Posted Mar 30, 2009 1:56 UTC (Mon) by hozelda (guest, #19341) [Link]

Yes, I agree.

Nice Microsoft

Posted Mar 30, 2009 2:23 UTC (Mon) by hozelda (guest, #19341) [Link]

They can adjust their third-party interface implementations on the fly to suit their strategies.

PHP leadership would help themselves more by not helping out Microsoft.

When enough interesting things run exclusively (preferably) or significantly better on Linux, using protocols Microsoft has neglected, customers will more easily lose their blind devotion and patience with Microsoft and truly bake Linux into their future plans. First step being to stop buying into Microsoft's "latest and greatest", resulting in a serious hit to Microsoft revenues.

Customers have already started making serious preparations to alternatives. Can Microsoft embrace FOSS enough to turn back the tide?

Nice Microsoft

Posted Mar 30, 2009 3:49 UTC (Mon) by hozelda (guest, #19341) [Link]

Nice Microsoft

Posted Mar 30, 2009 10:50 UTC (Mon) by tialaramex (subscriber, #21167) [Link]

The two big examples (SMB, Office) aren't /entirely/ true.

In both cases I have documents written by Microsoft employees on the company dime. Microsoft did document SMB / CIFS quite extensively over the years in Internet RFCs, and they produced various documents on the Office file formats (particularly XLS).

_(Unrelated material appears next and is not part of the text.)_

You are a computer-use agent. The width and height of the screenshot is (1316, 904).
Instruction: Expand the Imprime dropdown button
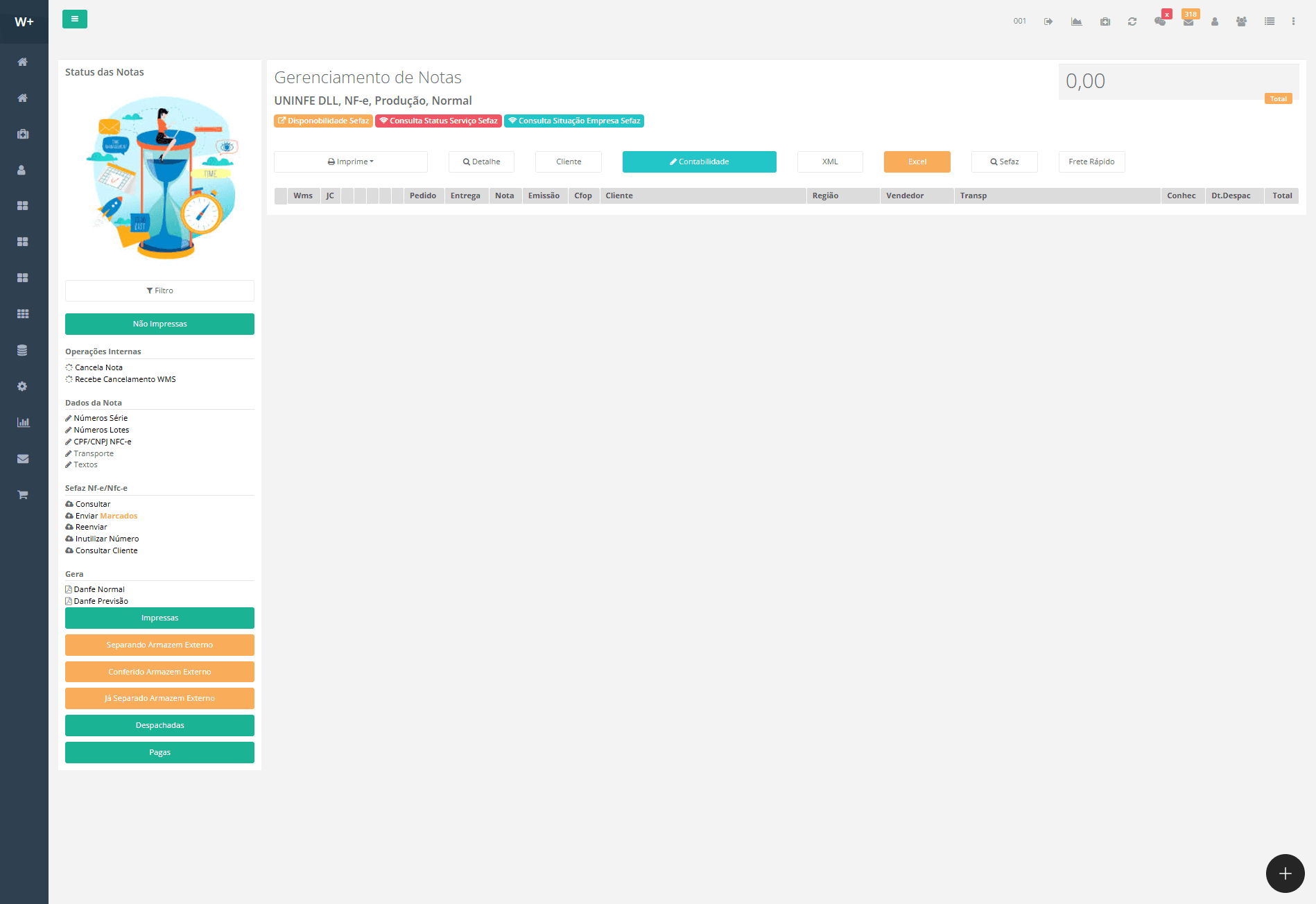click(x=350, y=162)
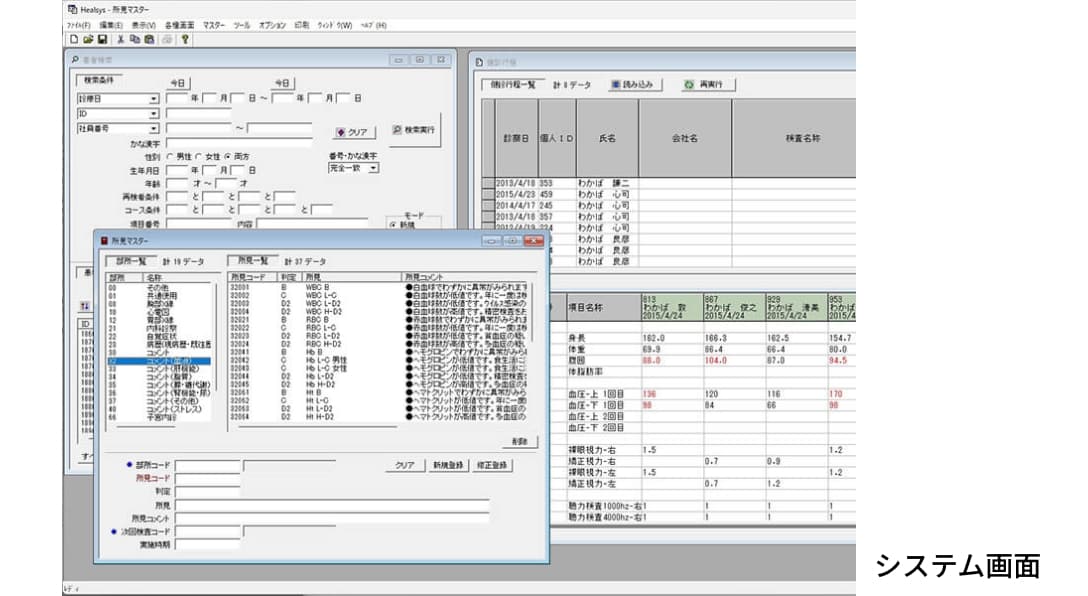Open the 社員番号 dropdown

(154, 129)
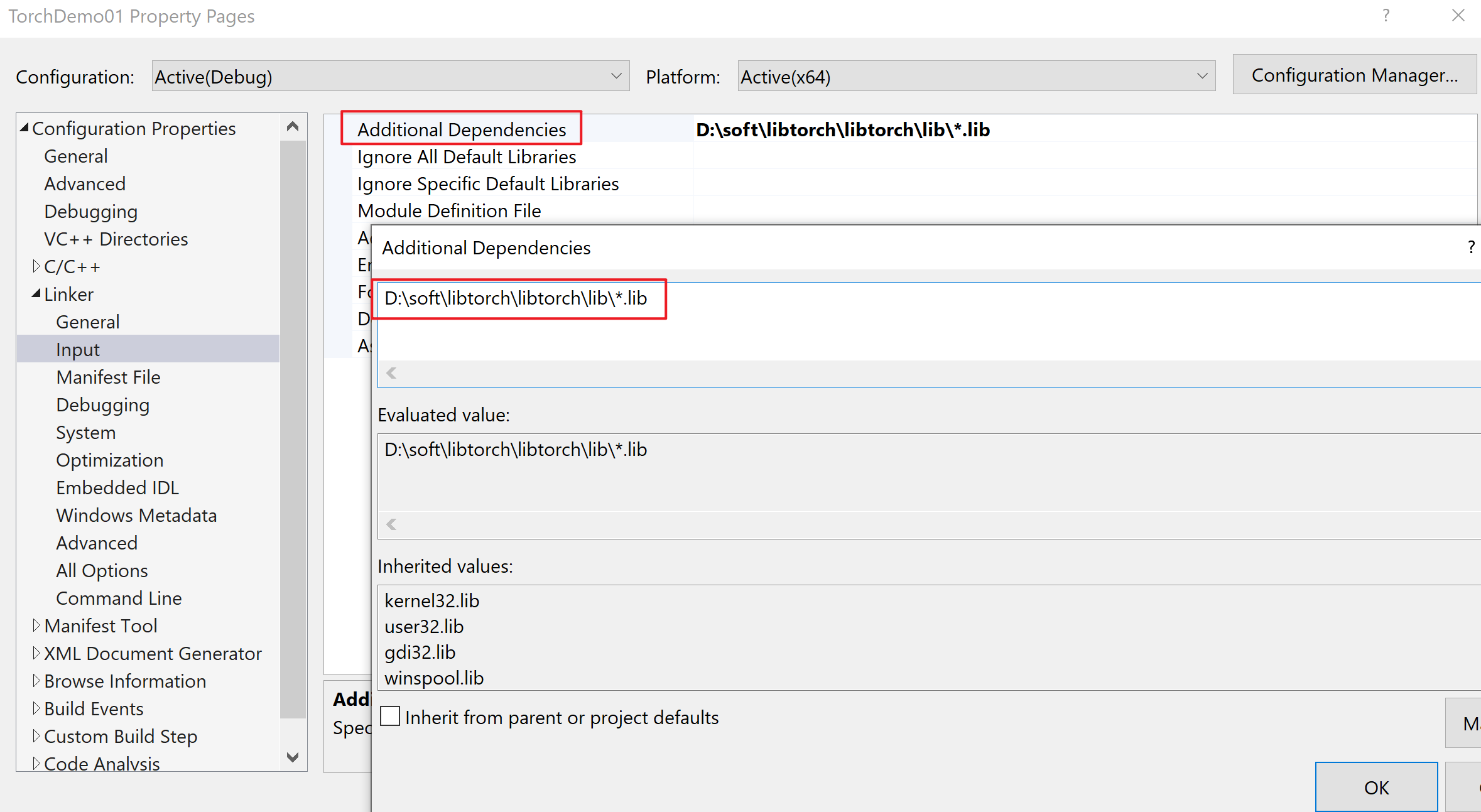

However, you're right to the extent that these documents were deliberately pitched to support ISVs who saw Microsoft's offering as a platform, rather than to make it possible to compete on a level playing field. You can't use Microsoft's documentation to write an XLS file with all the features supported by Microsoft Excel, and you can't use their SMB / CIFS documentation to support all the features Microsoft's Server products offered to its Client operating systems. In both cases you will need to do some reverse engineering.